Saturday, October 15, 2011

Multidimensional Poverty Index

The Multidimensional Poverty Index (MPI) was developed in 2010 by Oxford Poverty & Human Development Initiative and the United Nations Development Programme

The MPI is an index of acute multidimensional poverty. It reflects deprivations in very rudimentary services and core human functioning for people across 104 countries. Although deeply constrained by data limitations, MPI reveals a different pattern of poverty than income poverty, as it illuminates a different set of deprivations. The MPI has three dimensions: health, education, and standard of living. These are measured using ten indicators. Poor households are identified and an aggregate measure constructed using the methodology proposed by Alkire and Foster. Each dimension and each indicator within a dimension is equally weighted.

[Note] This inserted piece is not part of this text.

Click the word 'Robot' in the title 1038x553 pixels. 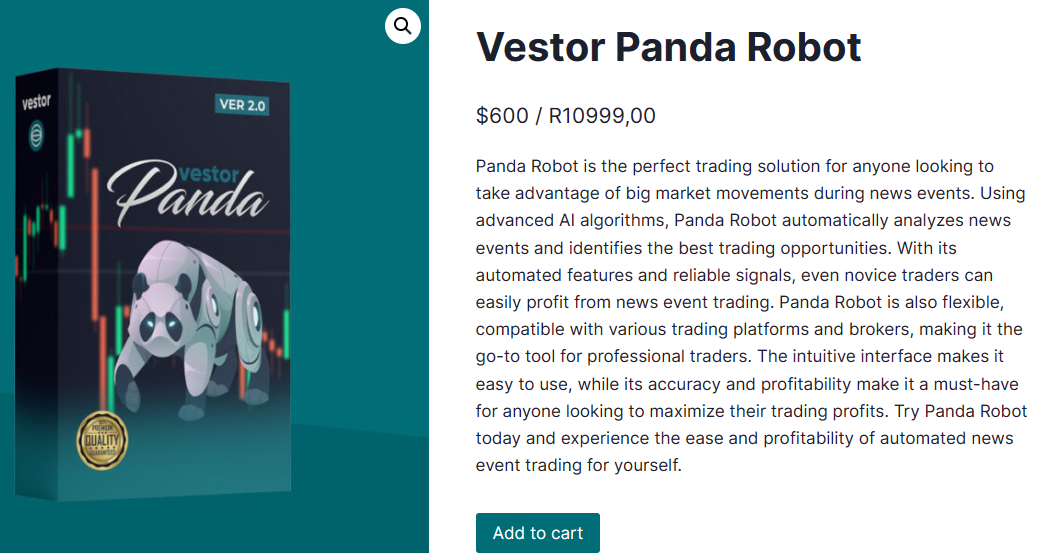pos(804,47)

The following ten indicators are used to calculated the MPI:
  • Education (each indicator is weighted equally at 1/6)
  1. Years of Schooling: deprived if no household member has completed five years of schooling
  2. Child Enrolment: deprived if any school-aged child is not attending school in years 1 to 8
  • Health (each indicator is weighted equally at 1/6)
  1. Child mortality: deprived if any child has died in the family
  2. Nutrition: deprived if any adult or child for whom there is nutritional information is malnourished
  • Standard of Living (each indicator is weighted equally at 1/18)
  1. Electricity: deprived if the household has no electricity
  2. Sanitation: deprived if they do not have an improved toilet or if their toilet is shared (MDG Definition)
  3. Drinking water: deprived if the household does not have access to clean drinking water or clean water is more than 30 minutes walk from home (MDG Definition)
  4. Floor: deprived if the household has dirt, sand or dung floor
  5. Cooking fuel: deprived if they cook with wood, charcoal or dung
  6. Assets: deprived if the household does not own more than one of: radio, TV, telephone, bike, or motorbike

A person is considered poor if they are deprived in at least 30% of the weighted indicators. The intensity of poverty denotes the proportion of indicators in which they are deprived.